Focus: Bring Your Own Chair

Eerbetoon aan onafhankelijke vrouwelijke filmmakers

Born in Flames

Filmregisseur is een ingewikkeld beroep, maar voor vrouwen nog lastiger dan voor mannen. Zij stuitten zeker in het verleden op nog meer barrières. Dat maakt het negen films tellende retrospectief Bring Your Own Chair: Independent Cinema from New York City in Kino duidelijk.
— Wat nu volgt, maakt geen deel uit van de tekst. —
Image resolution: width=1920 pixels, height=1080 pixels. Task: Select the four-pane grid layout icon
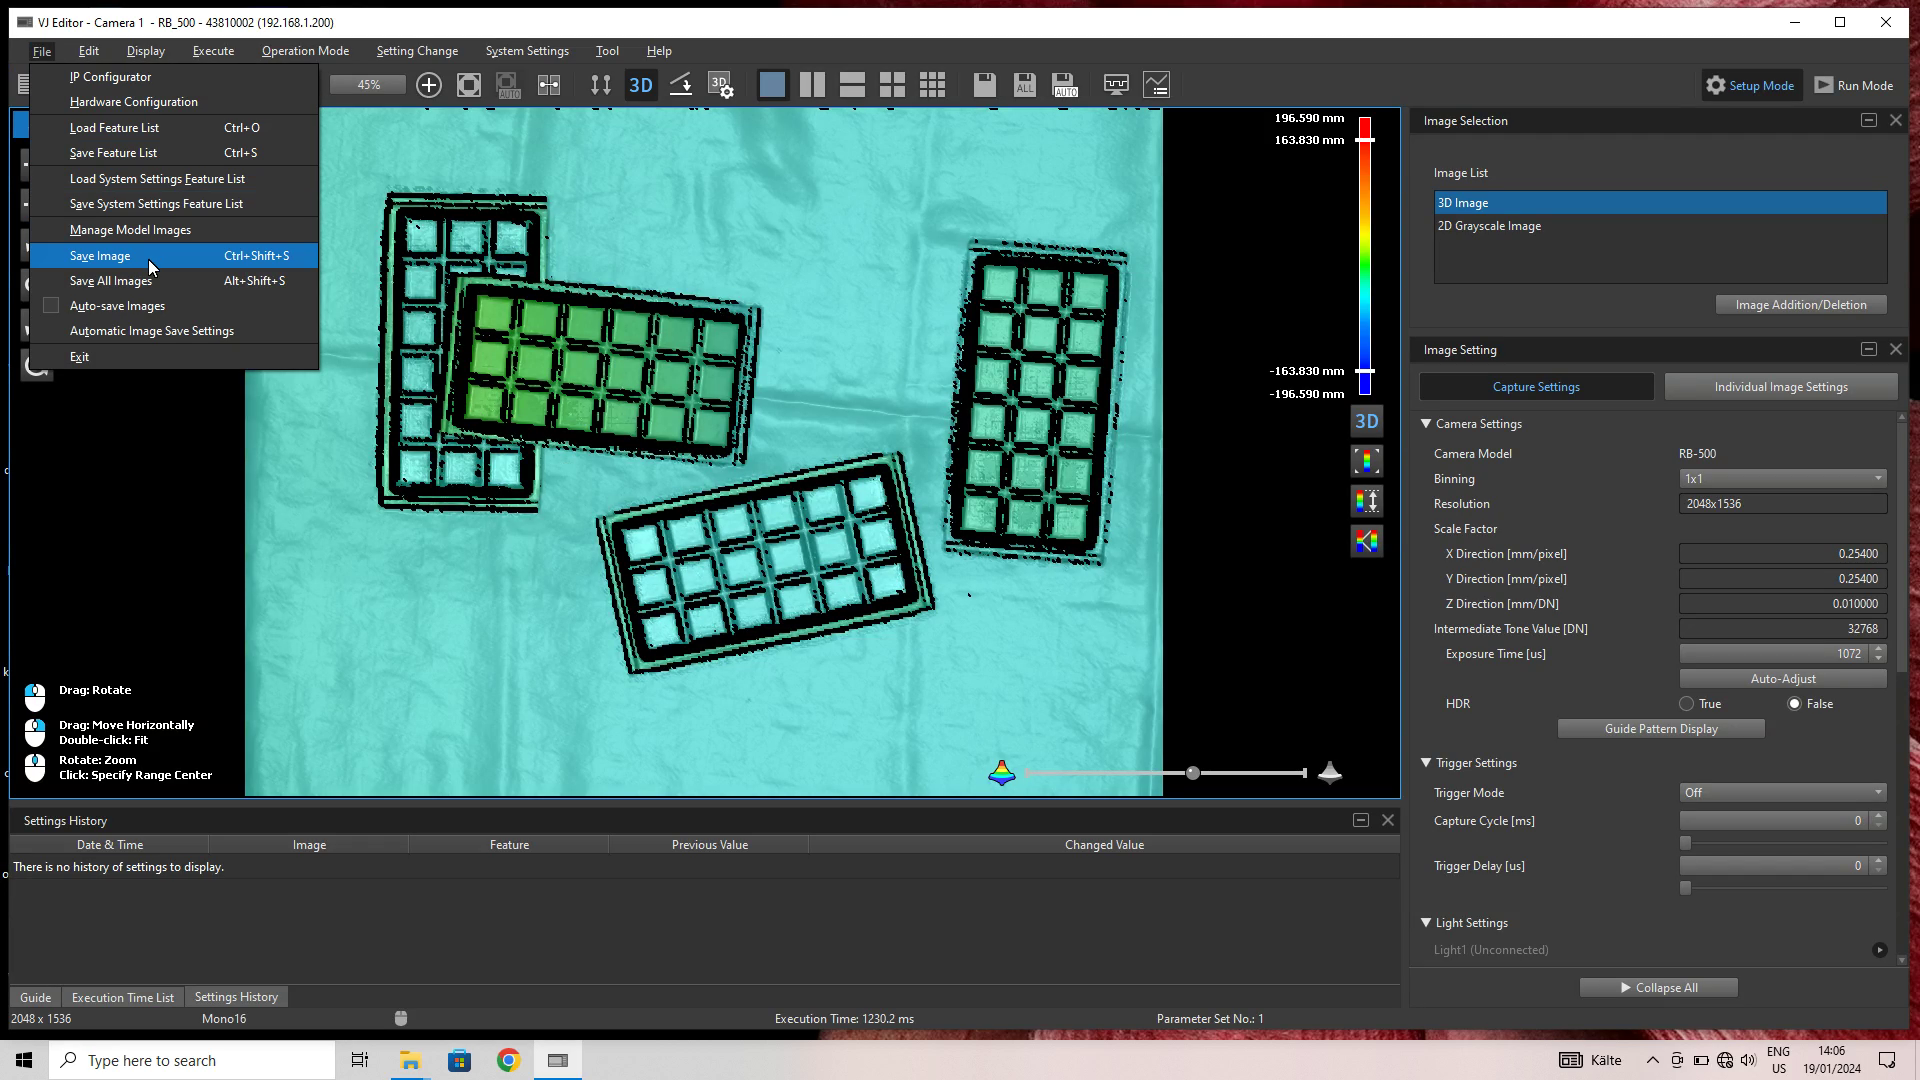pos(892,85)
Nee, we gaan hier niet weer de geschiedenis van weggemoffelde vrouwelijke filmmakers beschrijven, want die is inmiddels genoegzaam bekend. Wie nog eens wil zien hoeveel (vergeten) vrouwen films maakten, kan terecht bij Mark Cousins veertien uur durende filmcollege Women Make Film: A New Road Movie to Cinema.
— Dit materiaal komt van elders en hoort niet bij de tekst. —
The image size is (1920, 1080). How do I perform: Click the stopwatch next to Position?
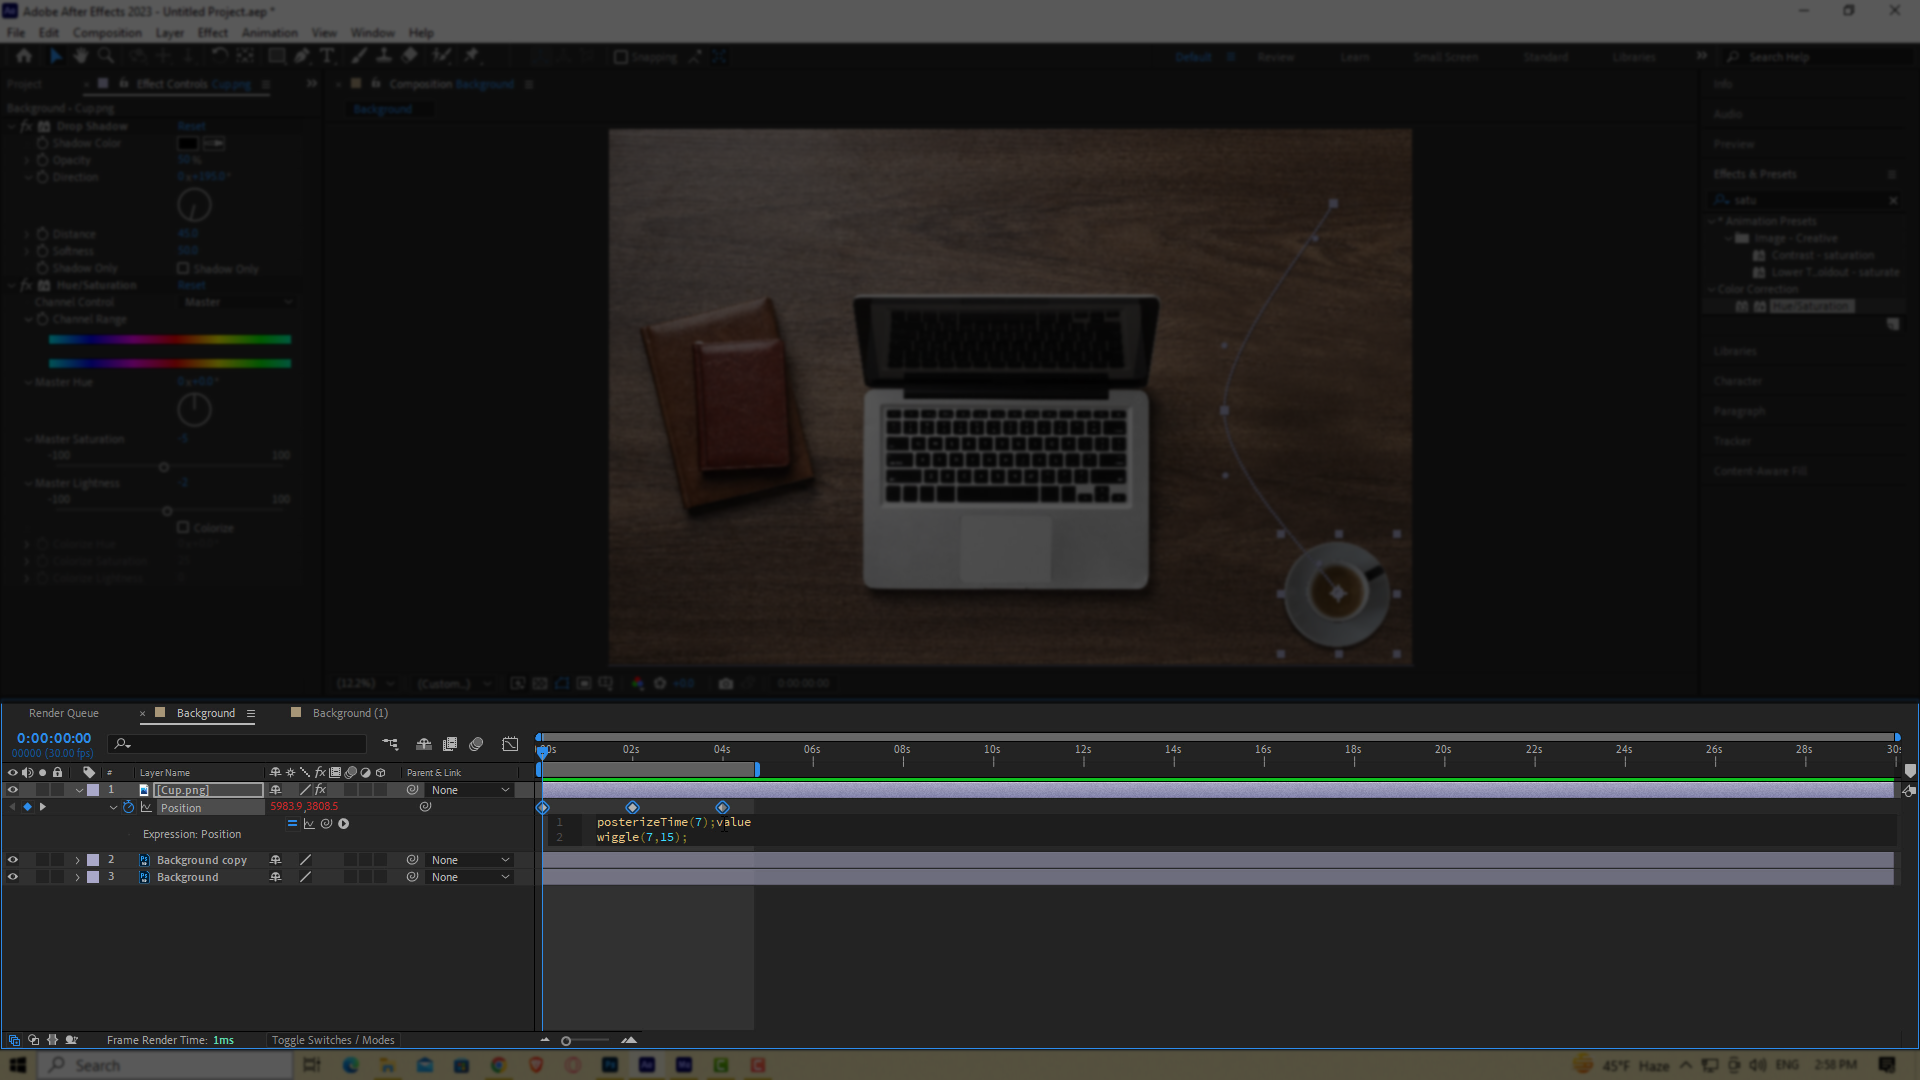pos(128,807)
Het programma Bring Your Own Chair gaat niet over vergeten vrouwelijke filmmakers, maar telt negen onafhankelijke films van vrouwelijke regisseurs. Filmmakers die niet wachtten tot ze een (regie)stoel aangeboden kregen, maar die hun eigen stoel meebrachten.
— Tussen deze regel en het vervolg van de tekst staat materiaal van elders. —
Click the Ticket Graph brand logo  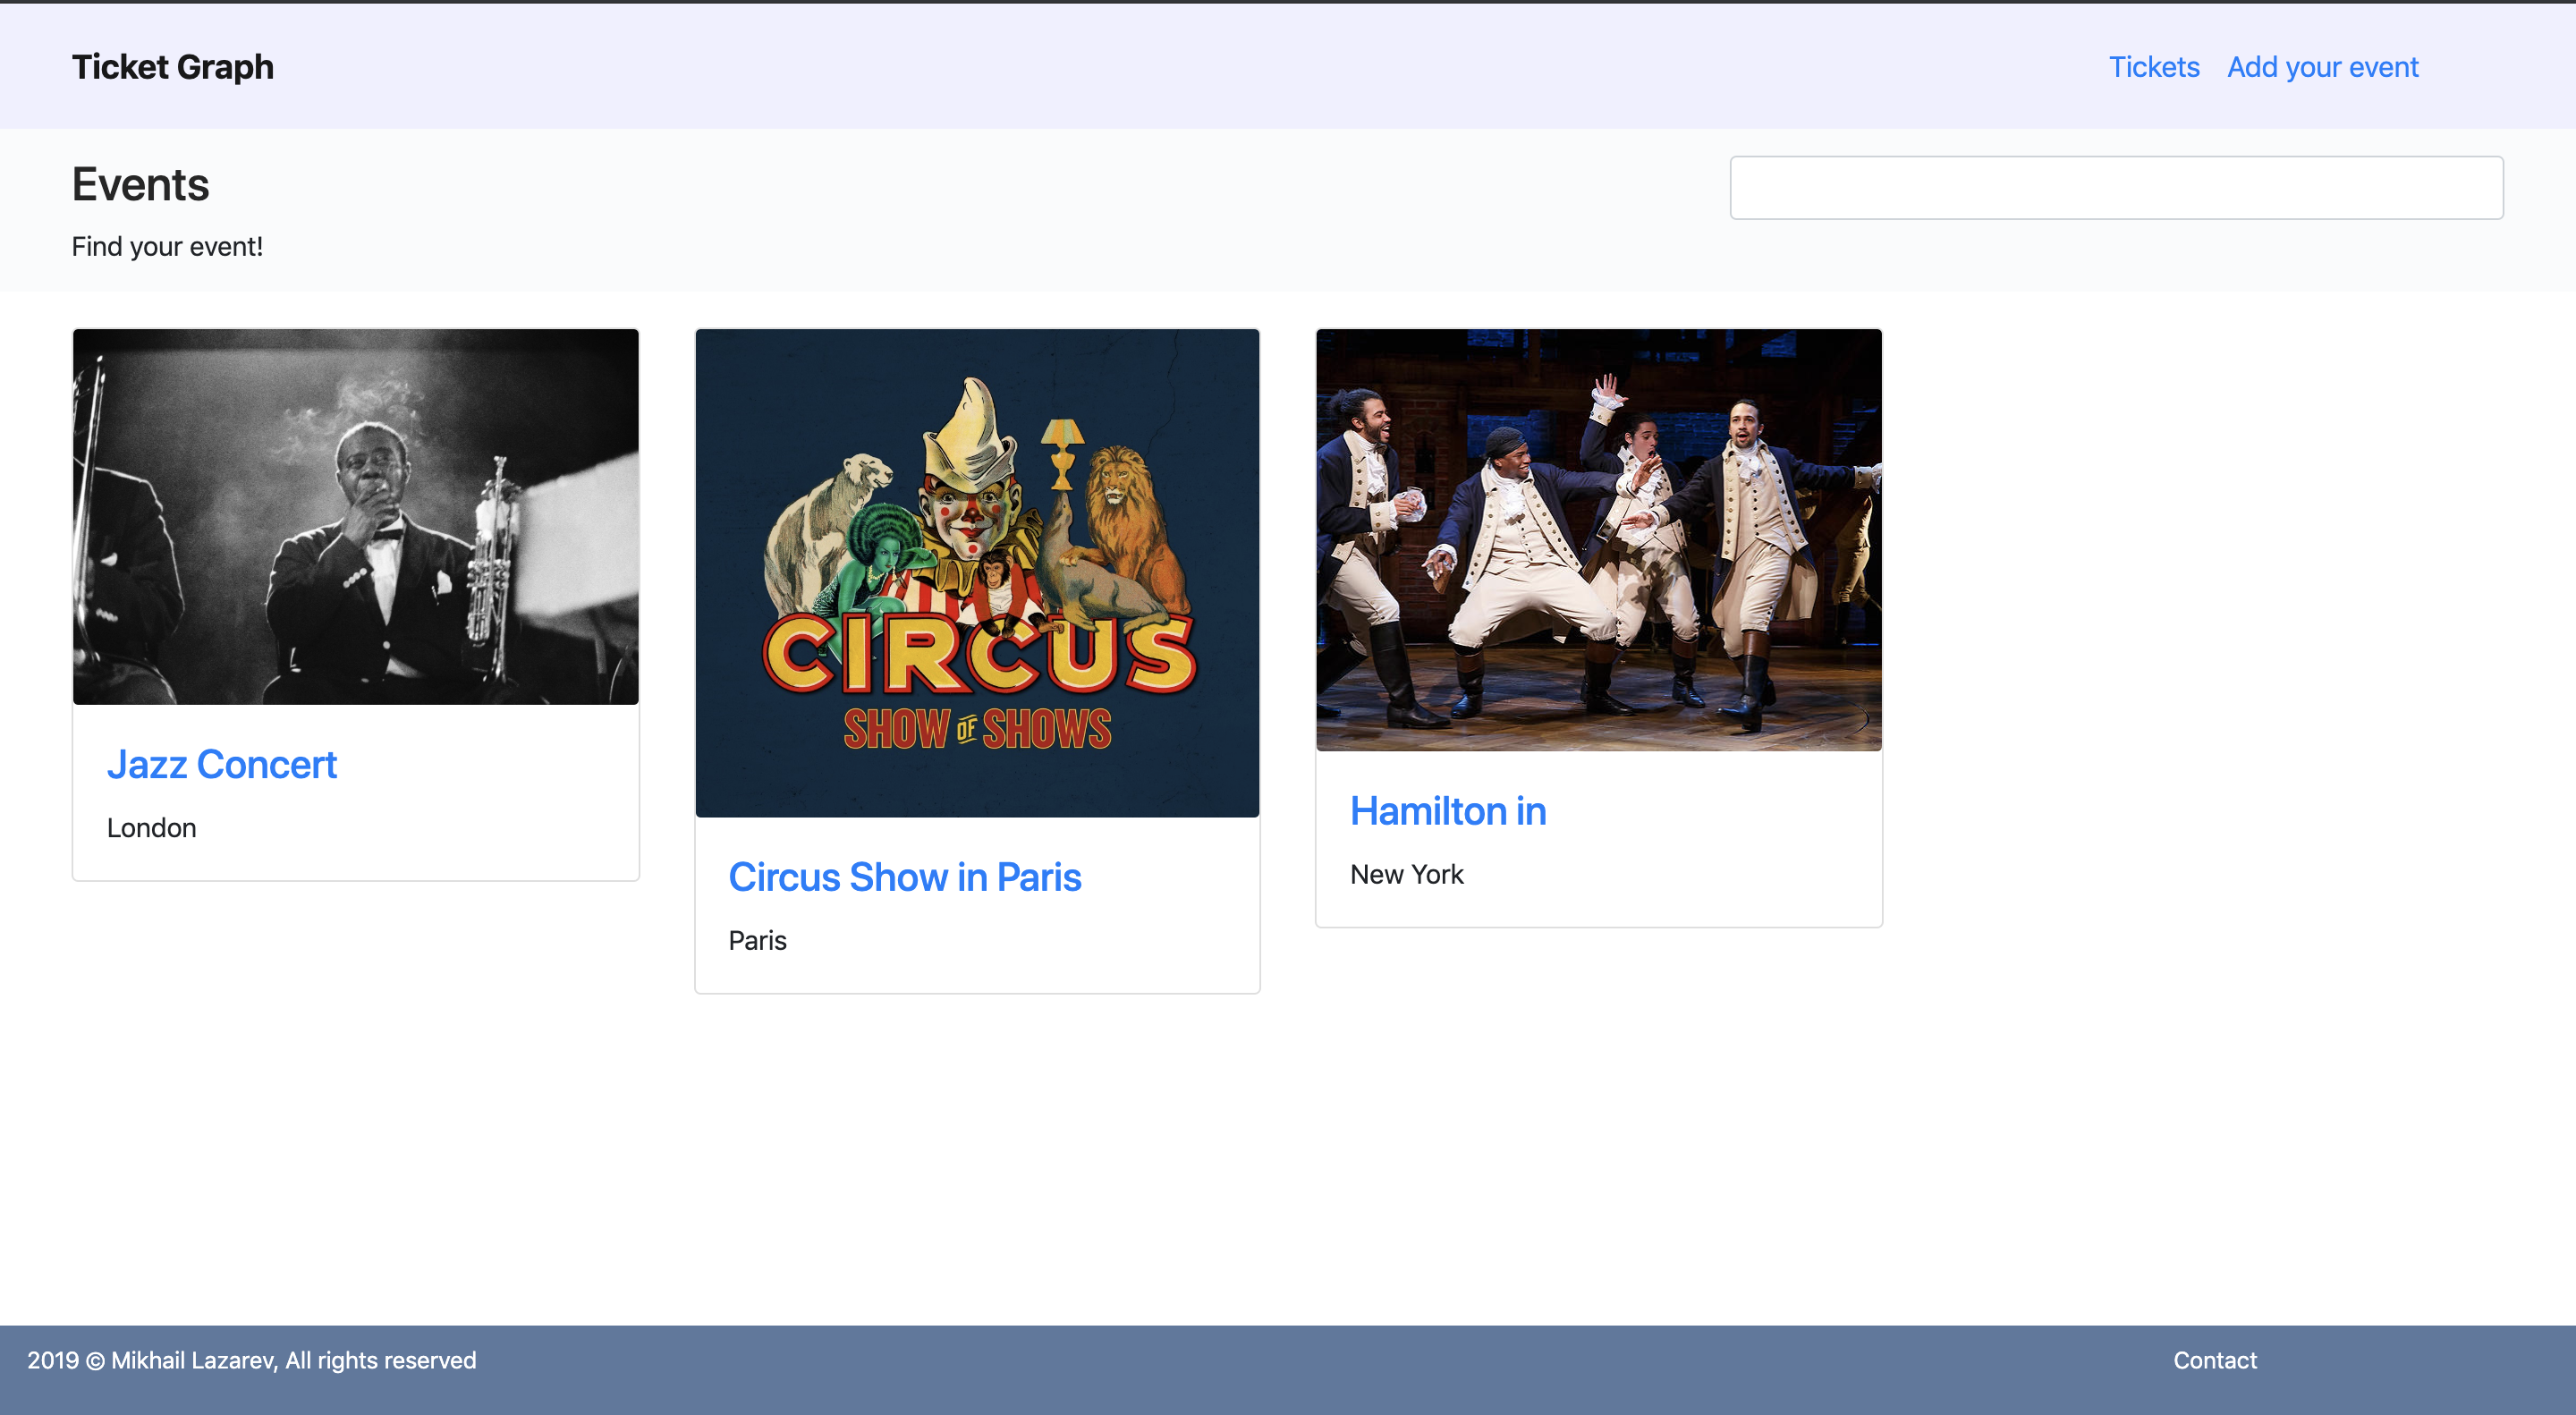(x=172, y=67)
Ze maakten films buiten Hollywood om. Niet per se altijd uit principe, maar vaak noodgedwongen, omdat ze zich niet door Hollywood de wet wilden laten voorschrijven. Zij wilden trouw blijven aan zichzelf en zonder inmenging hun films maken. Vrouwelijke regisseurs die zich toch door Hollywood lieten verleiden, raakten soms zwaar ontgoocheld. Illustratief is de carrière van Lizzie Borden (1950, Detroit). Zij maakte in 1983 voor dertigduizend dollar het onafhankelijke Born in Flames. In het in de toekomst spelende drama komen vrouwen in New York in opstand tegen onderdrukking. De film vestigde Bordens naam, die ze drie jaar later bevestigde met Working Girls, dat een ongeromantiseerd beeld schetst van de vrouwen in een bordeel. Na dit succes stond Harvey Weinsteins Miramax met een budget van zes miljoen dollar bij haar op de stoep. Borden hapte toe en ging aan het werk met Love Crimes, dat zou gaan over de seksuele verlangens en fantasieën van vrouwen. De maker belandde in een hel, omdat Miramax haar ideeën te radicaal (lees: niet gezellig mainstream) vond. Scènes werden geschrapt en de studio draaide zelfs een ander einde. Borden wilde haar naam van de in 1992 uitgebrachte film halen, maar onder dreiging van sancties durfde ze dat niet. Murw geslagen door Hollywood week ze uit naar televisie en keerde nooit meer terug naar de filmwereld.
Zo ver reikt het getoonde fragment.